> _TASK REQUIREMENTS_
Transcribe exactly, please, the line bearing "Instruction: Open the 订舱 booking section" and all later lines through the end of the records, with the pictures left out.

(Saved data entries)
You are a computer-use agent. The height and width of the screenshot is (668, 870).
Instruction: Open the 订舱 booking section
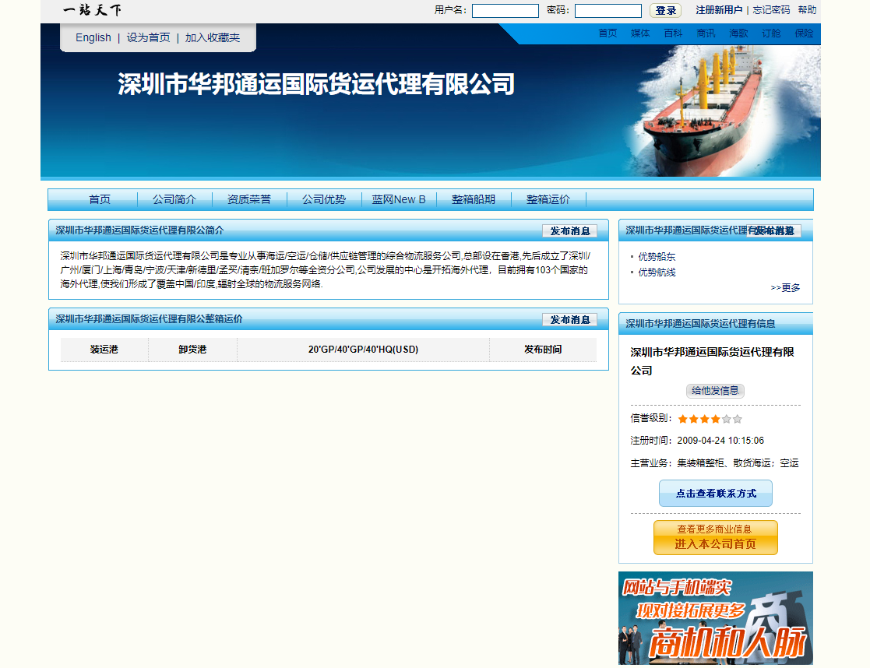point(770,33)
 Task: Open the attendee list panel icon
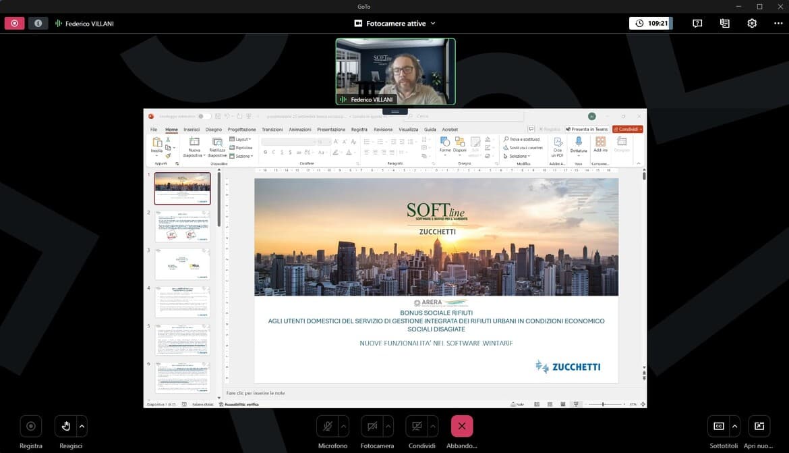(x=725, y=24)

> _EXERCISE OUTPUT_
Instruction: Open the 订舱 booking section
point(770,33)
 Task: Open the attendee list panel icon
(x=725, y=24)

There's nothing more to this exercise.